The Conservative Party candidate was political consultant Emily Carter-Kandola.

The Liberal Democrats candidate was Anna Fryer, a senior mental health doctor at Trafford General Hospital.

The Green Party candidate was Dan Jerrome, a local councillor for Altrincham on Trafford Council.
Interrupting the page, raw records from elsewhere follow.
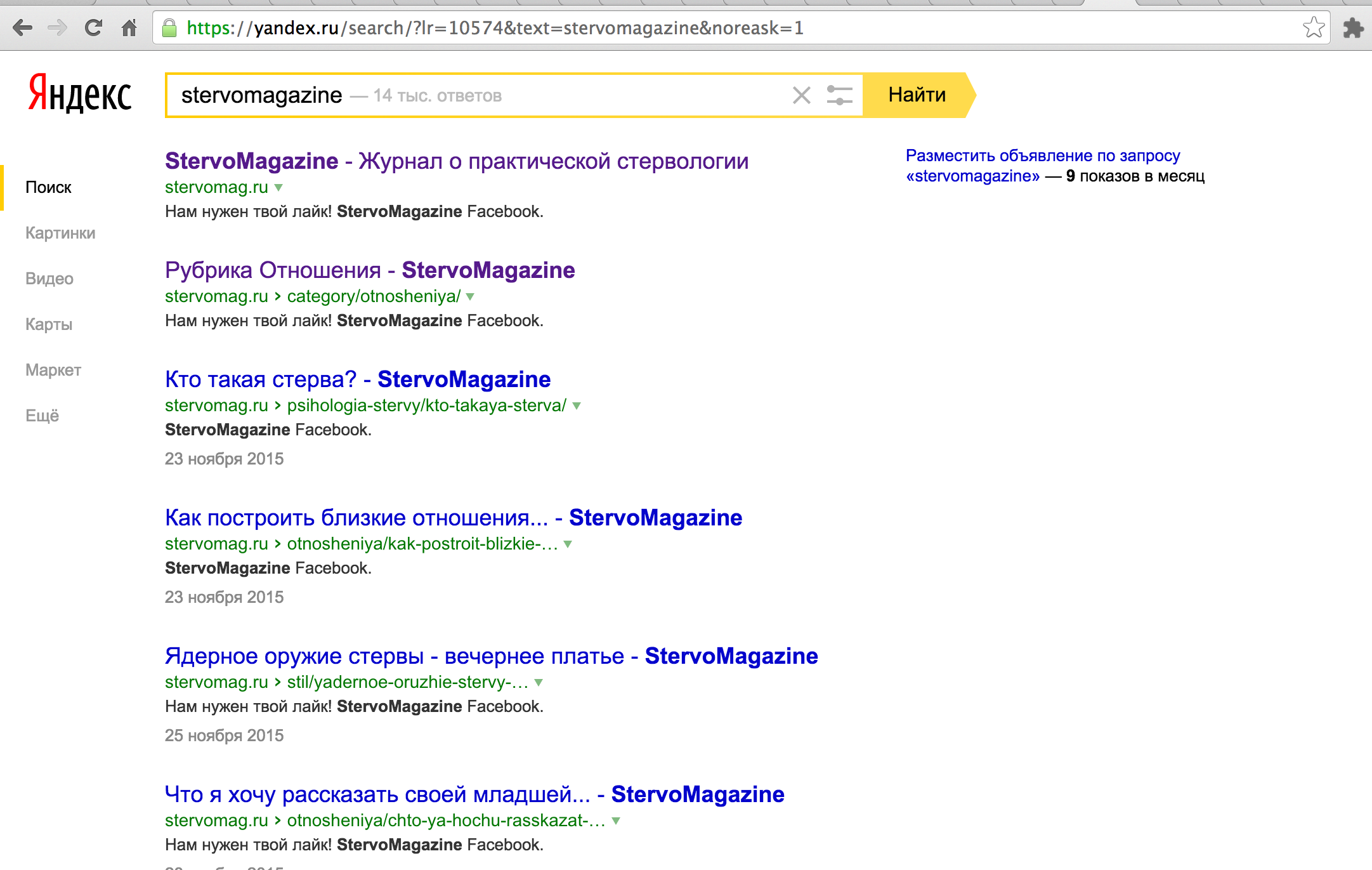The height and width of the screenshot is (870, 1372).
Task: Clear the search query with X icon
Action: 802,96
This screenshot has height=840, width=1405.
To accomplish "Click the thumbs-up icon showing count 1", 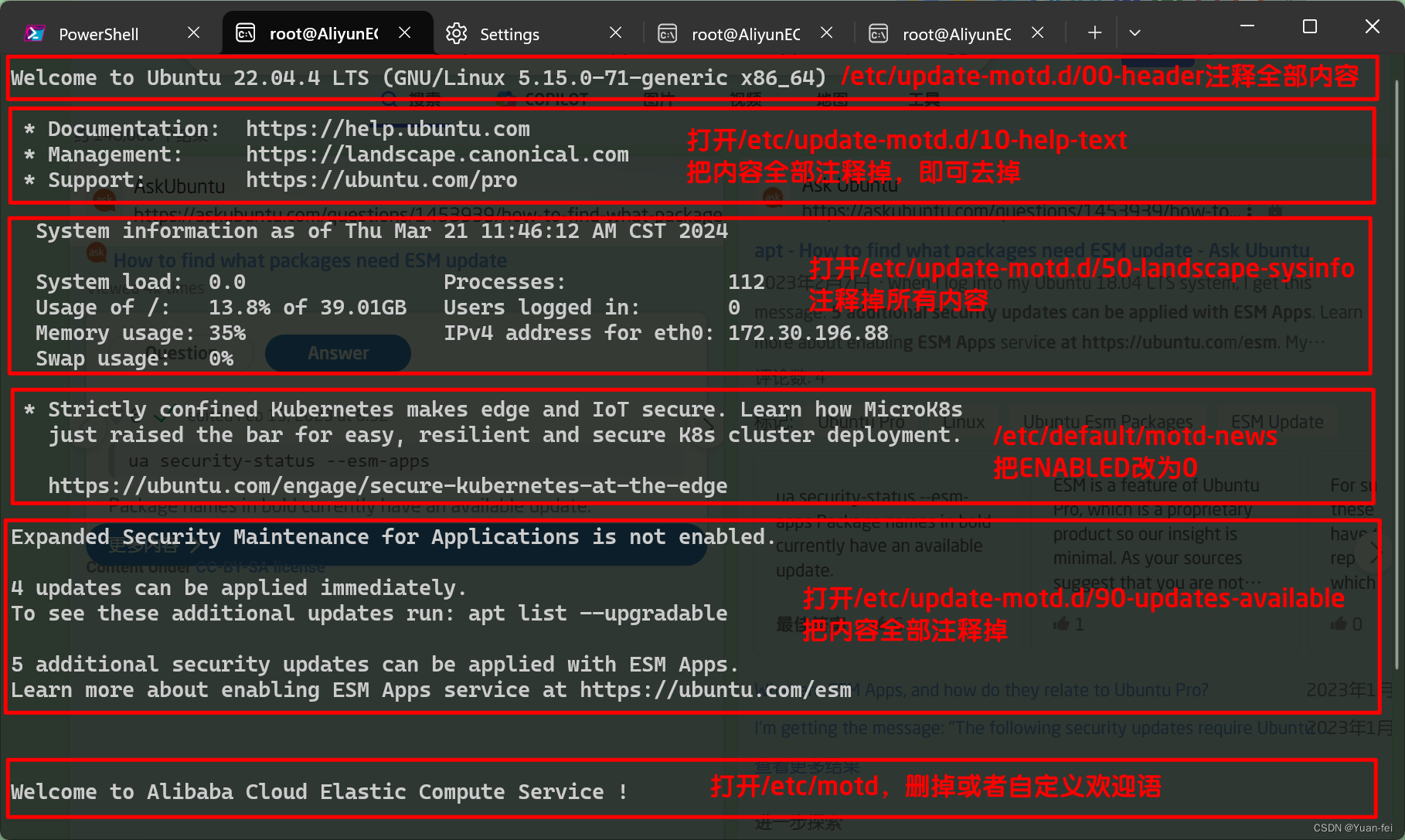I will coord(1060,624).
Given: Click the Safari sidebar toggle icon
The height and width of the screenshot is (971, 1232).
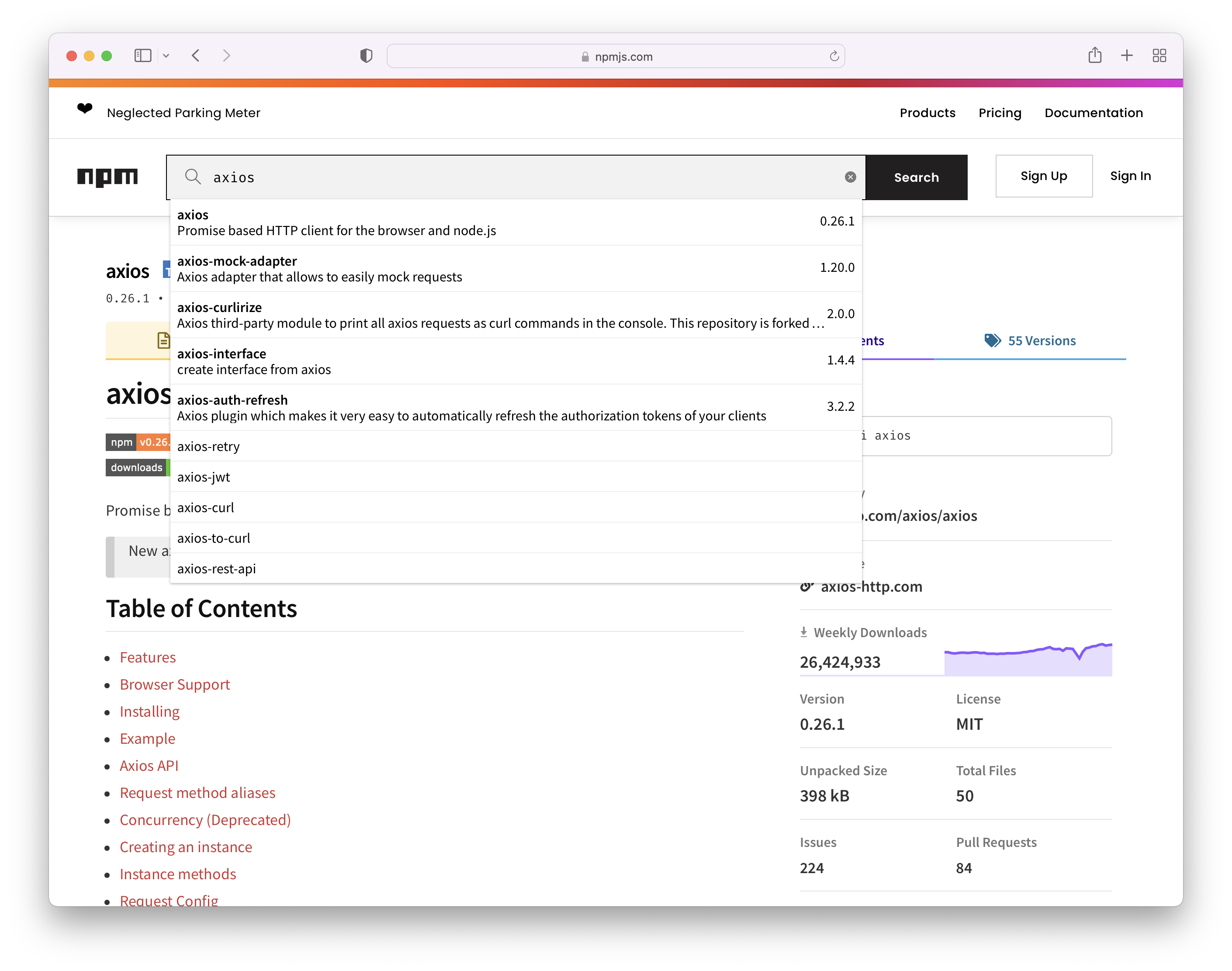Looking at the screenshot, I should tap(142, 55).
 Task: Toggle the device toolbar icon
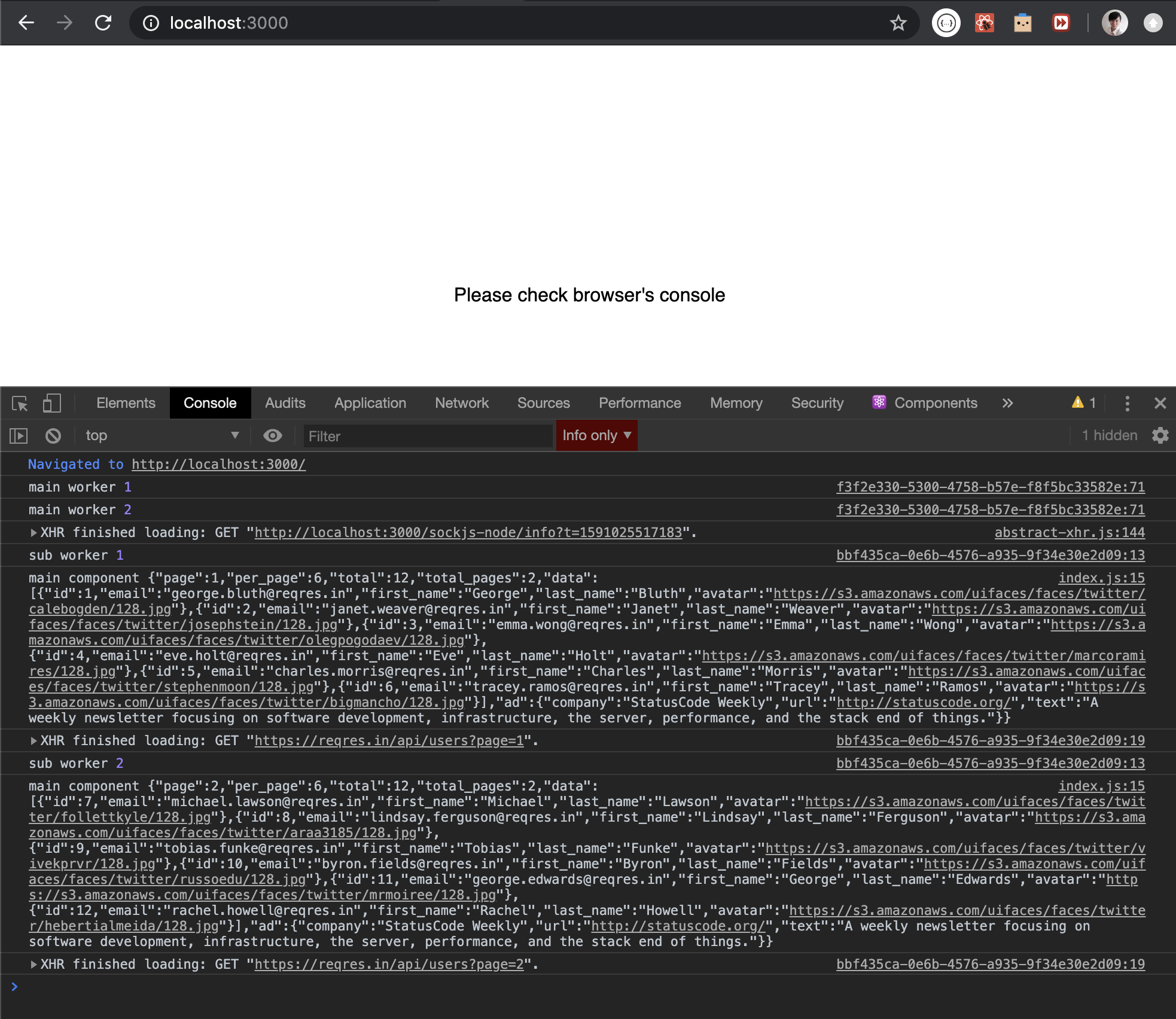coord(52,404)

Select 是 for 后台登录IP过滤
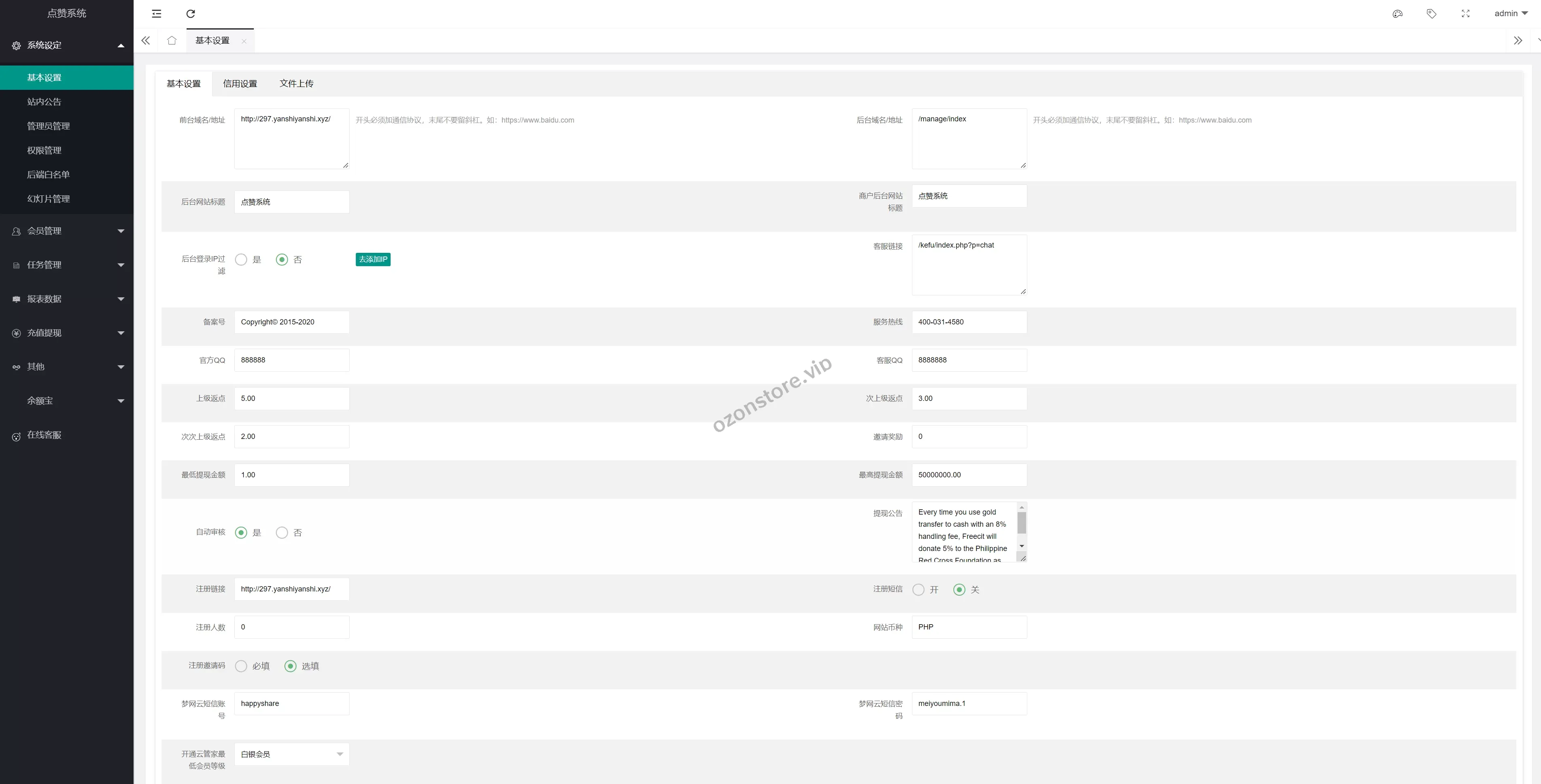pyautogui.click(x=241, y=260)
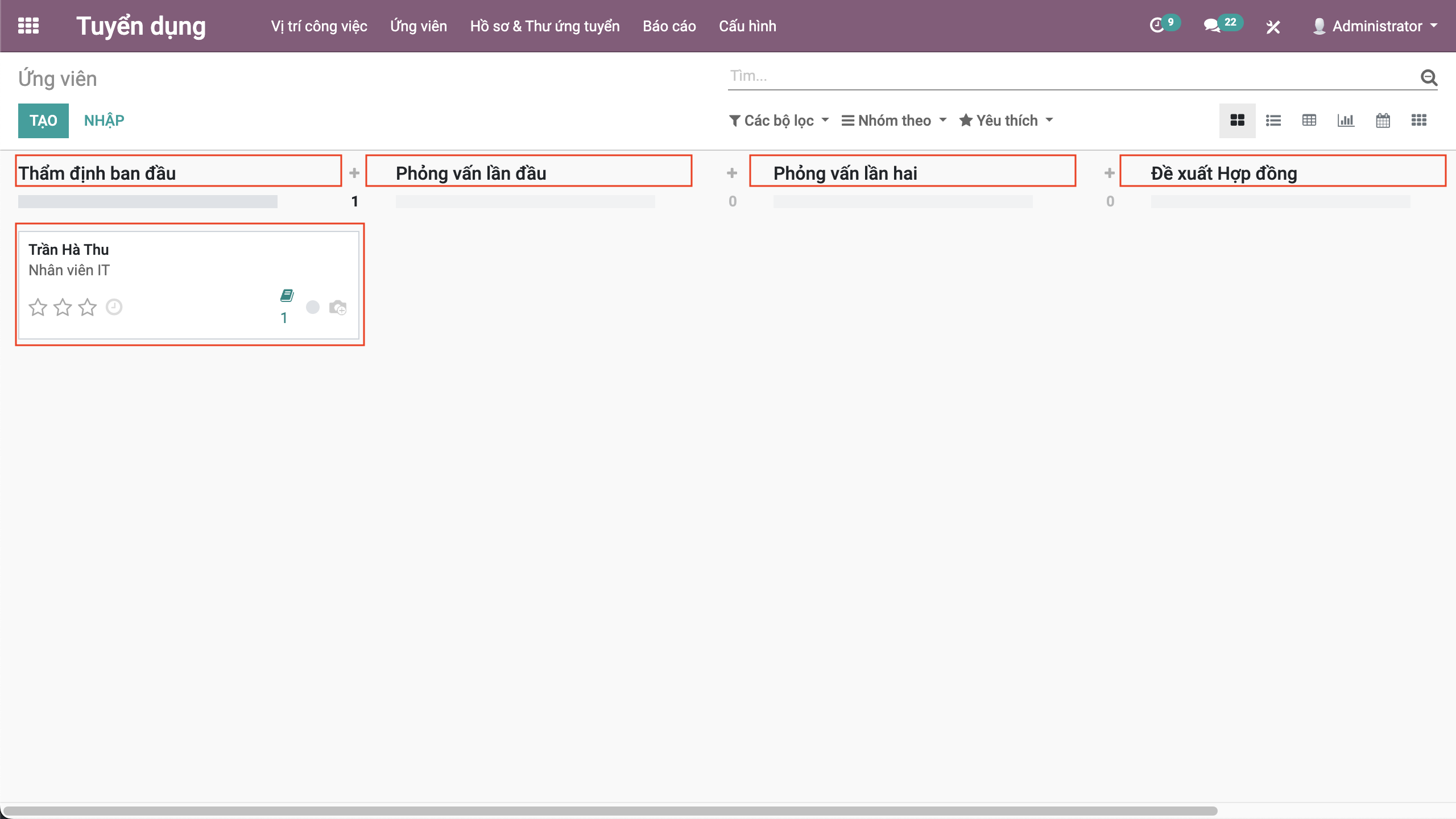The height and width of the screenshot is (819, 1456).
Task: Toggle grey kanban state dot on card
Action: (313, 307)
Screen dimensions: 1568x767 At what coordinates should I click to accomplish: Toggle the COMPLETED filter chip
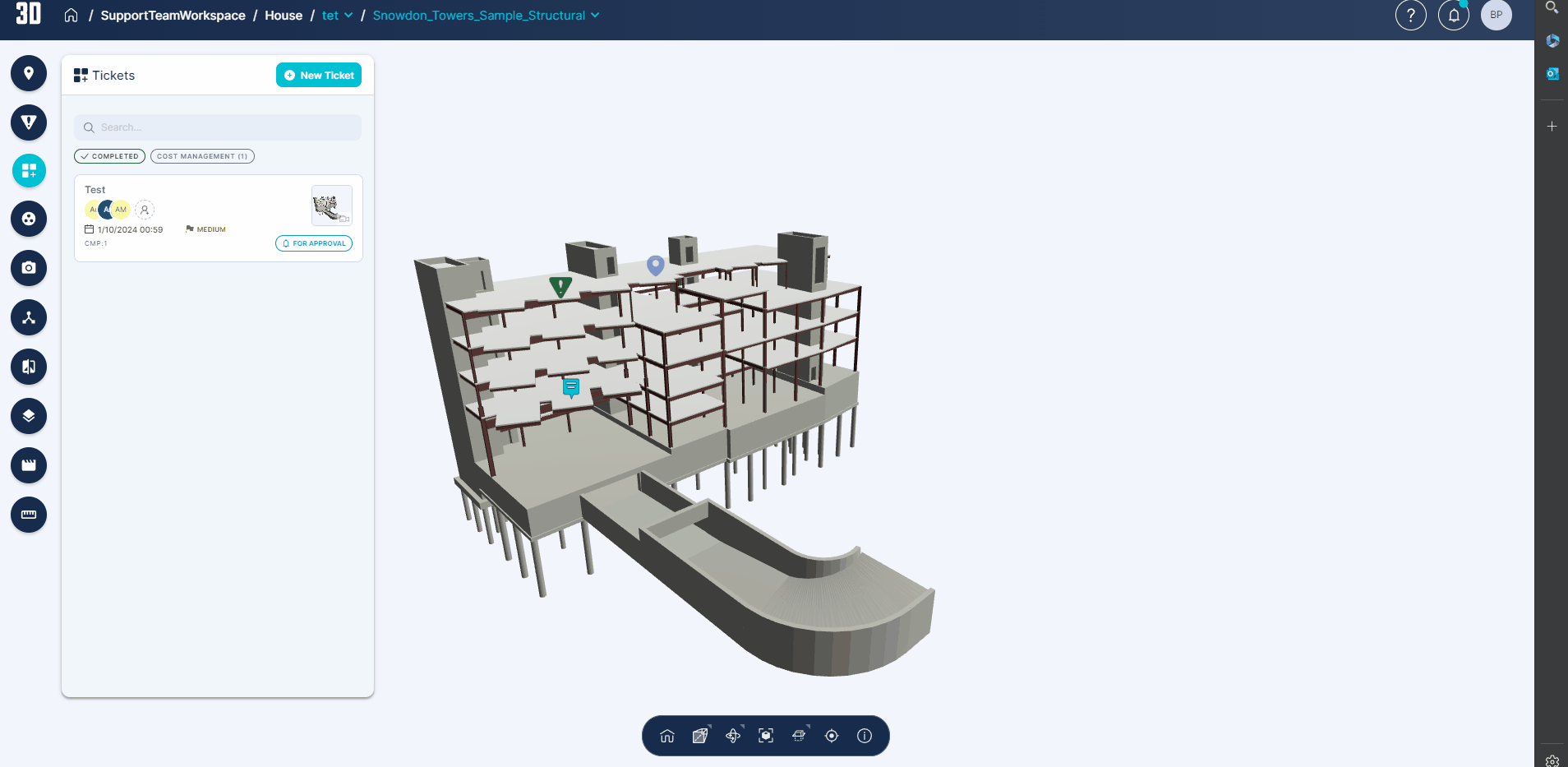click(109, 155)
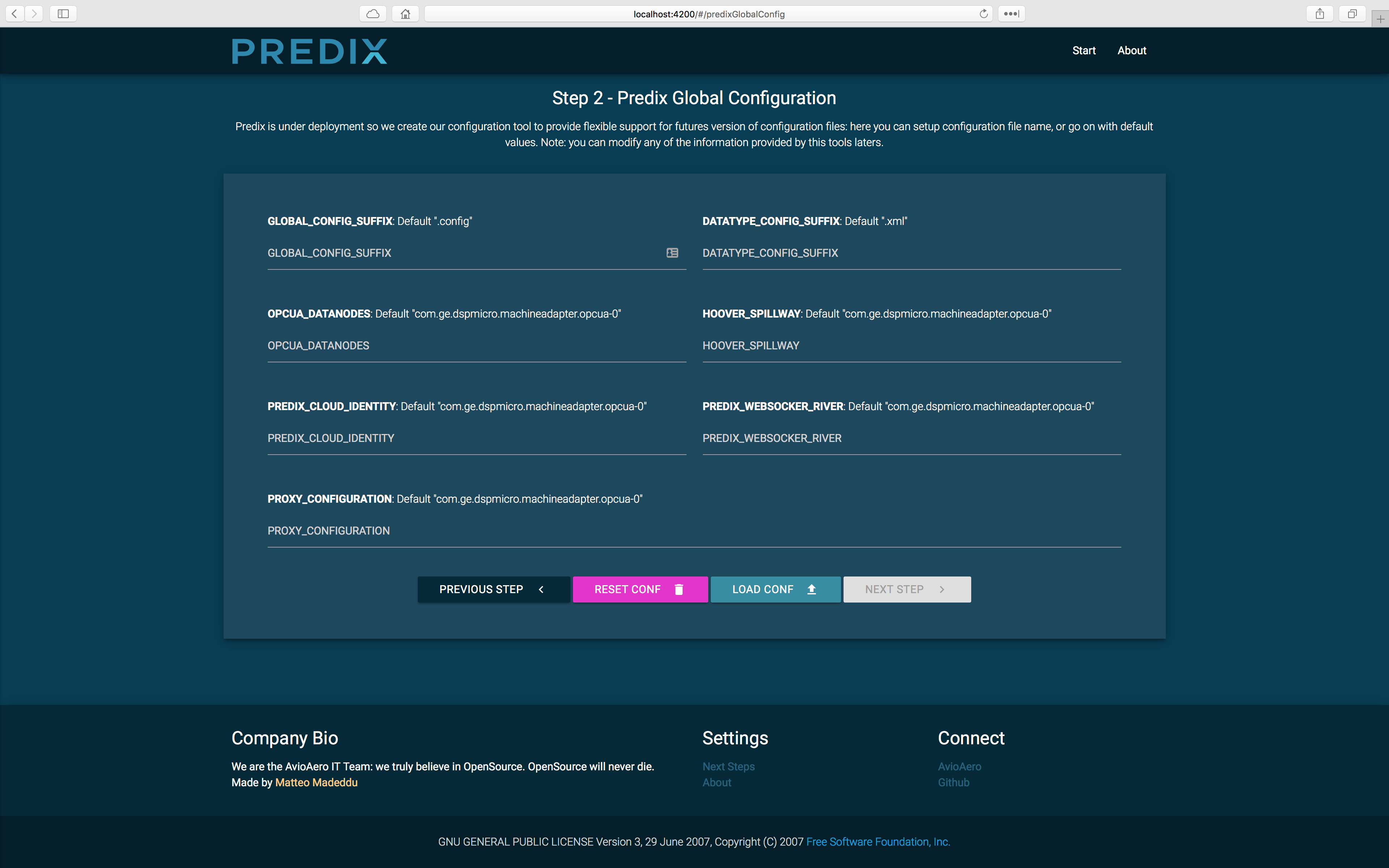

The Reform UK candidate was Paul Swansborough, who previously stood as UKIP candidate in the 2017 general election in Redditch.

== Result ==

Bar chart of the election result.

2022 Stretford and Urmston by-election
| Party |  | Candidate | Votes | % | ±% |
|---|---|---|---|---|---|
|  | Labour | Andrew Western | 12,828 | 69.6 | +9.3 |
|  | Conservative | Emily Carter-Kandola | 2,922 | 15.9 | –11.6 |
|  | Green | Dan Jerrome | 789 | 4.3 | +1.6 |
|  | Liberal Democrats | Anna Fryer | 659 | 3.6 | –2.3 |
|  | Reform | Paul Swansborough | 650 | 3.5 | 0.0 |
|  | Rejoin EU | Jim Newell | 237 | 1.3 | New |
|  | Independent | Hazel Gibb | 183 | 1.0 | New |
|  | Freedom Alliance | Christina Glancy | 76 | 0.4 | New |
|  | SDP | Julien Yvon | 74 | 0.4 | New |
| Majority |  |  | 9,906 | 53.8 | +21.0 |
| Total valid votes |  |  | 18,418 |  |  |
| Rejected ballots |  |  | 57 |  |  |
| Turnout |  |  | 18,475 | 25.8 | –43.6 |
| Registered electors |  |  | 71,641 |  |  |
|  | Labour hold |  | Swing | +10.5 |  |

== Previous result ==

General election 2019: Stretford and Urmston
| Party |  | Candidate | Votes | % | ±% |
|---|---|---|---|---|---|
|  | Labour | Kate Green | 30,195 | 60.3 | –6.5 |
|  | Conservative | Mussadak Mirza | 13,778 | 27.5 | 0.0 |
|  | Liberal Democrats | Anna Fryer | 2,969 | 5.9 | +3.9 |
|  | Brexit Party | Gary Powell | 1,768 | 3.5 | New |
|  | Green | Jane Leicester | 1,357 | 2.7 | +1.4 |
| Majority |  |  | 16,417 | 32.8 | –6.5 |
| Turnout |  |  | 50,067 | 69.4 | –0.6 |
|  | Labour hold |  | Swing | –3.3 |  |

== Reaction ==
Labour achieved their highest vote share in the seat's history. The election turnout was reportedly affected by below freezing weather conditions and postal workers strikes. After the result, political scientist John Curtice said "Labour are now in a stronger position than they have been at any point since ... 2010."